How this coverage works is basically in the name. Uninsured motorist insurance coverage and underinsured motorist provides coverage for your injuries, your passengers’ injuries, and damage to your vehicle if an uninsured motorist or a driver without enough coverage is at fault when they hit you. Depending on your state, uninsured/underinsured motorist insurance may be separate, combined, or consist of up to four coverages:

If you’re hit by a driver with no insurance, this is the basic coverage afforded by uninsured motorist:

  • Uninsured motorist bodily injury (UMBI) pays medical bills for both you and your passengers
  • Uninsured motorist property damage (UMPD) pays for damage to your vehicle

When you are in an accident with a driver without enough insurance, these are the basic coverages:

  • Underinsured motorist bodily injury (UIMBI) pays medical bills for both you and your passengers
  • Underinsured motorist property damage (UIMPD) pays for damage to your vehicle

Does uninsured motorist insurance cover hit-and-run accidents?

This may be different from state to state and between different insurance companies. Some insurance companies, like Progressive, file a claim against your policy’s uninsured motorist coverage if a driver hits you and flees. While others will allow you to file the claim but may require you to demonstrate that the driver was, in fact, uninsured. In nearly all instances you will be required to file a police report as part of the process, so do that first.

Do I need uninsured motorist bodily injury coverage if I have health insurance?

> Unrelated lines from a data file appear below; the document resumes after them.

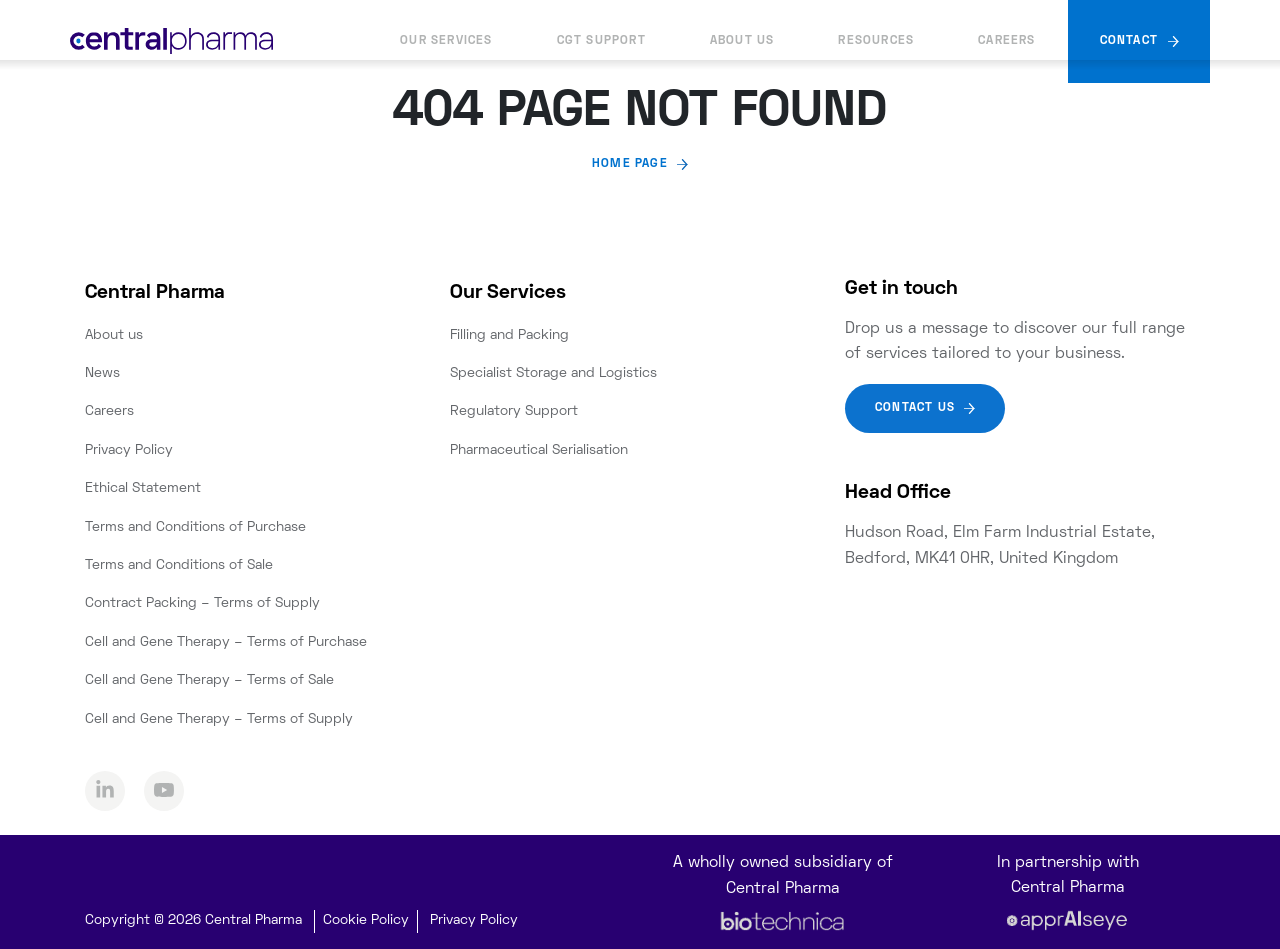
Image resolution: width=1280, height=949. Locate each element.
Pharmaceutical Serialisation (539, 450)
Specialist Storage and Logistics (553, 373)
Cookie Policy (366, 920)
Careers (1006, 41)
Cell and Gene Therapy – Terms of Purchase (226, 642)
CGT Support (601, 41)
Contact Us (915, 408)
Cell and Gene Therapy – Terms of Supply (219, 719)
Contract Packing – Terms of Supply (202, 603)
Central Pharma (155, 293)
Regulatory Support (514, 411)
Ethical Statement (143, 488)
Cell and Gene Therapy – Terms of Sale (209, 680)
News (102, 373)
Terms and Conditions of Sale (179, 565)
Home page (630, 164)
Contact (1129, 41)
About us (742, 41)
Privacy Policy (129, 450)
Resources (876, 41)
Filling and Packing (509, 335)
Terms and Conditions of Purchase (195, 527)
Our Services (446, 41)
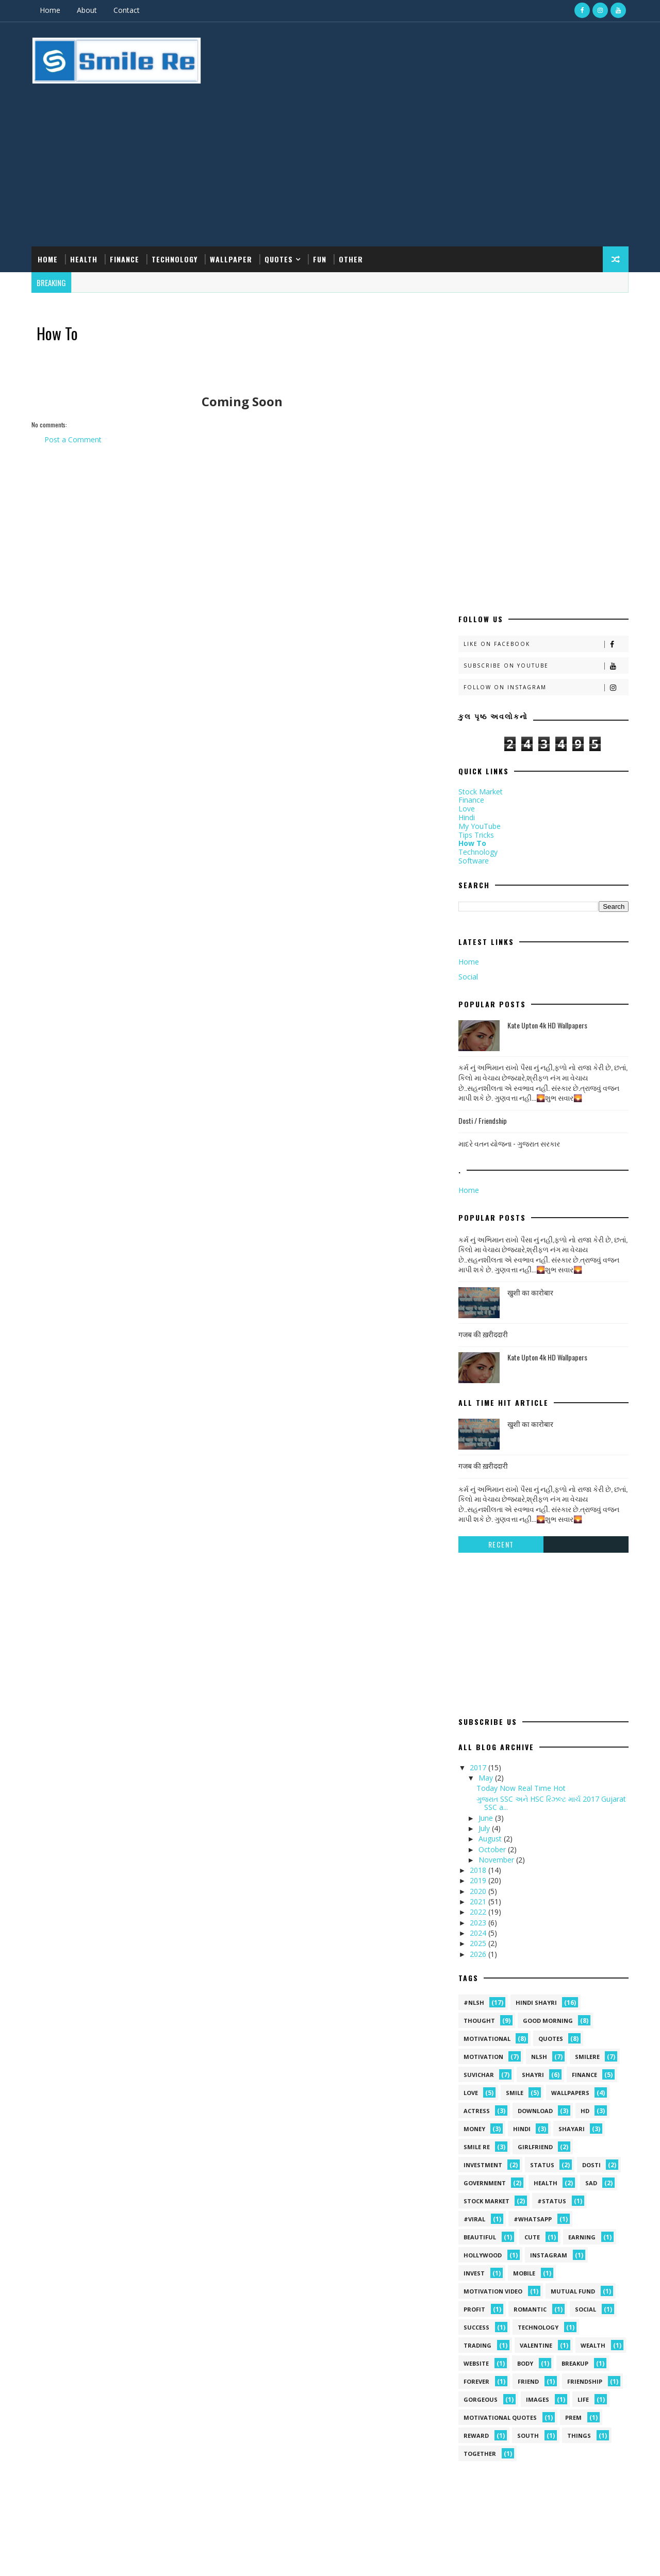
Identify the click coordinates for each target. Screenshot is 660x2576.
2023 (477, 1716)
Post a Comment (75, 383)
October (490, 1643)
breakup (572, 2157)
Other (353, 200)
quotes (548, 1832)
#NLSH (471, 1796)
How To (470, 637)
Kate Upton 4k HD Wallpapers (545, 819)
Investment (480, 1959)
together (477, 2247)
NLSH (537, 1850)
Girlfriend (533, 1941)
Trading (475, 2139)
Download (533, 1904)
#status (549, 1995)
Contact (129, 10)
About (89, 10)
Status (540, 1959)
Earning (579, 2031)
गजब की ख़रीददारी (481, 1127)
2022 (477, 1705)
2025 (477, 1737)
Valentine (534, 2139)
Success (474, 2121)
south (526, 2229)
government (482, 1977)
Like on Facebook (543, 438)
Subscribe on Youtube (543, 459)
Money (472, 1922)
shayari (569, 1922)
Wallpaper (233, 200)
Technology (177, 200)
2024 (477, 1727)
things (577, 2229)
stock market (484, 1995)
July (482, 1622)
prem (571, 2211)
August (488, 1632)
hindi (520, 1922)
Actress (474, 1904)
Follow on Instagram (543, 481)
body (523, 2157)
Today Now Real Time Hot (519, 1582)
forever (474, 2175)
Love (464, 602)
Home (52, 10)
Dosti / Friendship (480, 914)
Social (466, 770)
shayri (531, 1868)
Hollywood (480, 2049)
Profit (472, 2103)
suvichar (476, 1868)
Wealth (591, 2139)
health (543, 1977)
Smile (512, 1886)
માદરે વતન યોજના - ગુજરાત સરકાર (507, 937)
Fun (321, 200)
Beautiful (477, 2031)
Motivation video (490, 2085)
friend (526, 2175)
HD (583, 1904)
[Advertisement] (438, 105)
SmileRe (585, 1850)
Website (474, 2157)
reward (474, 2229)
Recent (499, 1338)
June (484, 1612)
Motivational (484, 1832)
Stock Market (478, 585)
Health (86, 200)
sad (589, 1977)
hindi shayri (534, 1796)
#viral (472, 2013)
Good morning (546, 1814)
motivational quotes (498, 2211)
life (581, 2193)
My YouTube (477, 620)
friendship (582, 2175)
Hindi (464, 611)
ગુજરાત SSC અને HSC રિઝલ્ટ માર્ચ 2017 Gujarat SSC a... (549, 1597)
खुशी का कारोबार (528, 1086)
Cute (530, 2031)
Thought (477, 1814)
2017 (477, 1561)
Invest (472, 2067)
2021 (477, 1695)
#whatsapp (531, 2013)
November (495, 1653)
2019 (477, 1675)
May (484, 1571)
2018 (477, 1664)
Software (471, 654)
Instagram (546, 2049)
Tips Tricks (474, 629)
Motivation (481, 1850)
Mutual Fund (571, 2085)
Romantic (528, 2103)
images (535, 2193)
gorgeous (478, 2193)
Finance (126, 200)
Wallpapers (568, 1886)
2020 (477, 1685)
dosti (589, 1959)
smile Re (474, 1941)
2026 (477, 1748)
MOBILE (522, 2067)
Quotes (281, 200)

Having health insurance shouldn’t be a determinant of uninsured motorist insurance coverage. Sure, your health insurance may overlap with some uninsured motorist coverage benefits. But there are also benefits in uninsured motorist coverage that aren’t contained in health insurance. If you are considering rejecting uninsured motorist coverage, you have a formal way to reject the coverage. Before you do, however, these are the things you need to consider first:

  • Will your health insurance cover injuries sustained in an auto accident? Medicare and Medicaid may not pay out until other sources of insurance have been exhausted. If you have private health insurance, check with your health insurer to find out how medical expenses resulting from a car accident are covered.
  • Does your health insurance have a deductible? Generally, there’s no deductible with UMBI and UIMBI. If you have a deductible with your health insurance, and it’s high, it may be beneficial to carry uninsured and underinsured motorist protection.
  • Will there be passengers in your car that don’t have their own health insurance? Your uninsured motorist coverage will protect your passengers, even those who don’t have health insurance coverage.
  • Does your health insurance cover lost wages? Your uninsured motorist protection likely will pay for wage loss, and may also provide coverage for other non-medical expenses not protected under some health insurance plans.

How much uninsured motorist coverage do I need?

In most states, you have to match the bodily injury portion of the uninsured motorist limit to your selected liability limits. In this way, you are protecting yourself as well as you elect to protect others. If you have the option, you should always match your liability selected limits. You may have the option to select the limits for uninsured motorist property damage, so make sure you select the amount that will repair or replace your car.


If you have selected bodily injury limits of $100,000 per person/$300,000 per accident, consider choosing the same limits for uninsured motorist protection. Therefore, if you’re hit by an uninsured driver, each injured passenger (including the driver) can collect up to $100,000. If two passengers collect the full $100,000, then they can easily be covered by your per-accident limit of $300,000.

Your uninsured motorist property damage limit will be a bit easier to determine the proper amount. You simply select a limit that reflects the value of your car. If your car is worth $40,000, and you don’t carry collision coverage, then you should consider that much in uninsured motorist property damage coverage.